Within the Green Party, Martin's candidacy was seen to represent the views of younger, more radical Green Party members who did not wish to enter into coalition with Fine Gael or Fianna Fáil, in contrast to the leadership of Eamon Ryan which was seen to represent the moderate "old guard" who are open to working with those parties. There was also the view amongst some Green Party members that Martin would be a sterner, more hardnosed leader than the more relaxed and approachable Ryan, and that Martin's more aggressive approach would be needed to safeguard the party against Fine Gael and Fianna Fáil backsliding on promises to them. Supporters of Ryan argued that his warm manner is what helped him build relations both inside and outside of the party, and this would be important in holding the three parties together in government as well as settling the party down after divisive issues such as entering government and the leadership contest itself.

==Debates==
4 internal debates were held over the course of election. Due to the COVID-19 pandemic, the debates were held online via Zoom conferences. One debate was held for each of the Republic of Ireland's European Parliament constituencies, and a fourth debate for members from Northern Ireland. Over the course of debates, Ryan generally presented himself as the experienced and dependable choice while Martin presented herself as more able to communicate with rural Ireland and build the party's support there, as well as stressing the importance of pursuing Social Justice.

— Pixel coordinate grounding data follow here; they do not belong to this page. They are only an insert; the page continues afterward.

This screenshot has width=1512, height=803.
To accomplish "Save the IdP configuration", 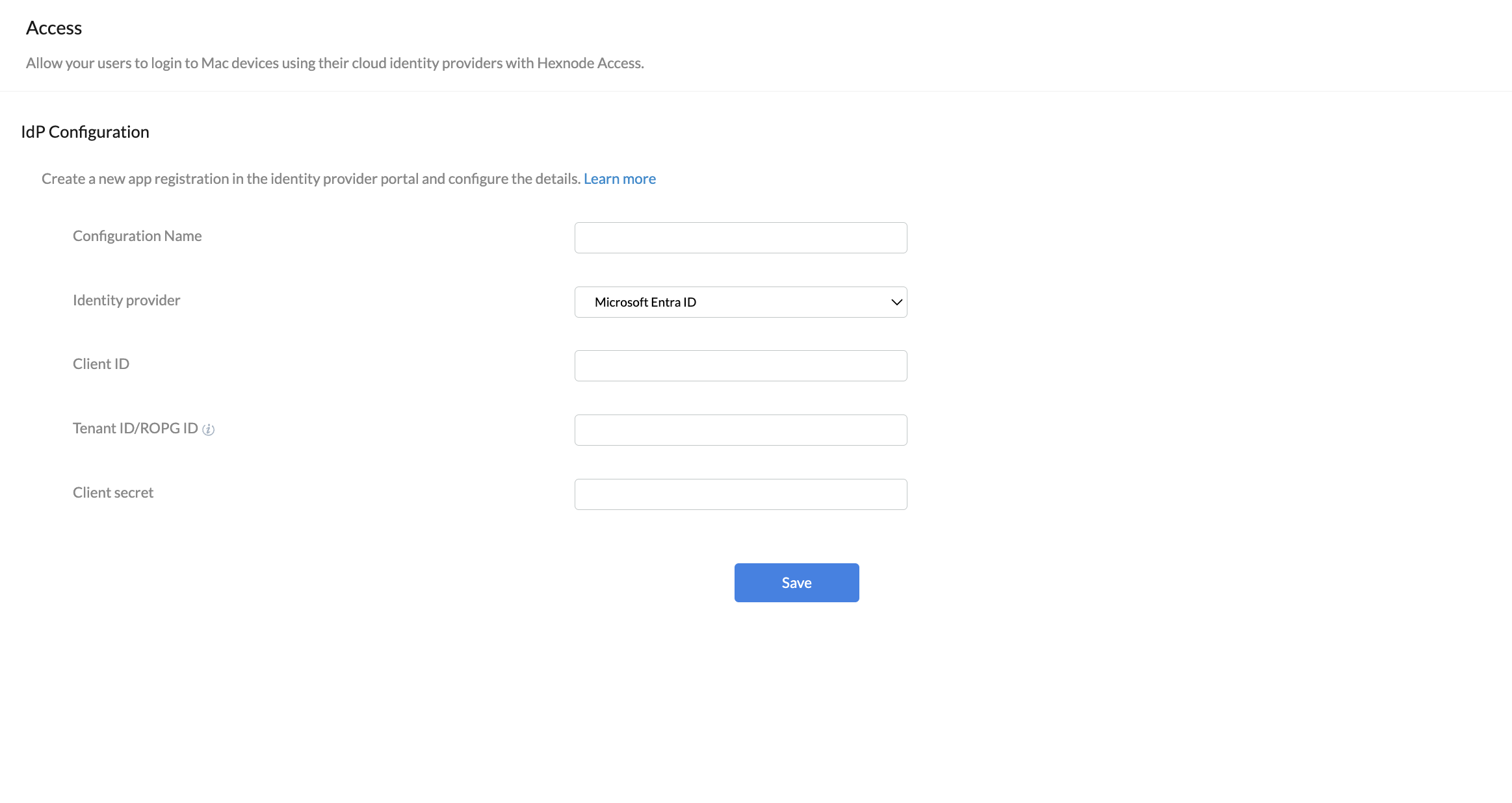I will 796,583.
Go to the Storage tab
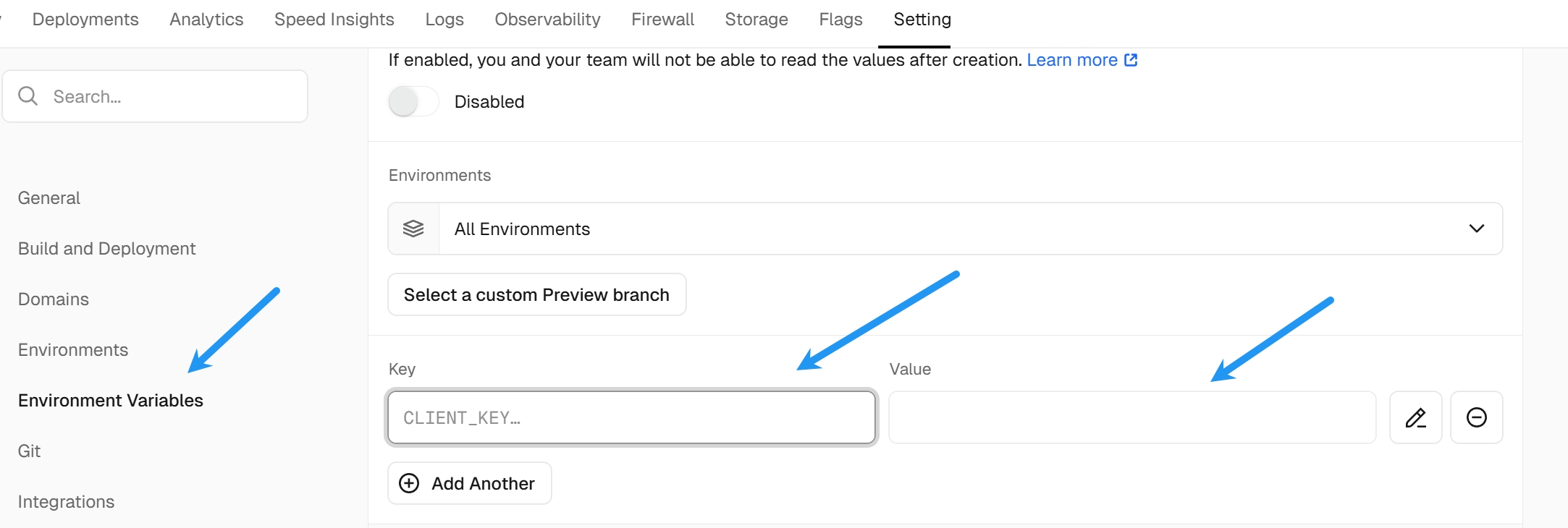The width and height of the screenshot is (1568, 528). click(756, 20)
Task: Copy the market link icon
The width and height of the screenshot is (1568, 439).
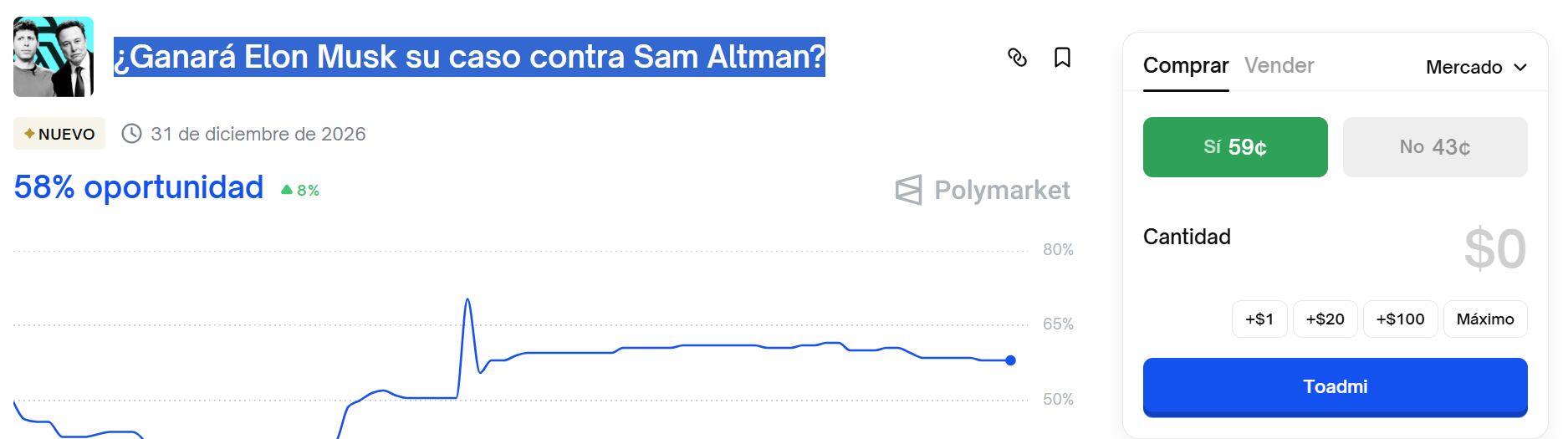Action: [1017, 58]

Both candidates stressed they did not want the contest to divide the party, and regardless of who won, the leader would need to heal any wounds within the party and rebuild the party's cohesiveness.

| Date | Region | Reference |
|---|---|---|
| 7 July 2020 | South |  |
| 11 July 2020 | Dublin |  |
| 14 July 2020 | Midlands–North-West |  |
| 14 July 2020 | Northern Ireland |  |

==Result==
Eamon Ryan was declared the victor on 23 July 2020. The contest was considered to have been especially close, with only 48 votes separating the two candidates. Ryan acknowledged this, stating "It is a really close result. The numbers could have gone either way". Ryan declared his intention going forward was to "help this party and our country and our people through this remarkably challenging period." Martin thanked her supporters and stated her belief that Ryan would be able to reunite and rebuild the party following months of tension caused by the government formation talks and the leadership contest. Ryan thanked Martin for conducting a civil contest.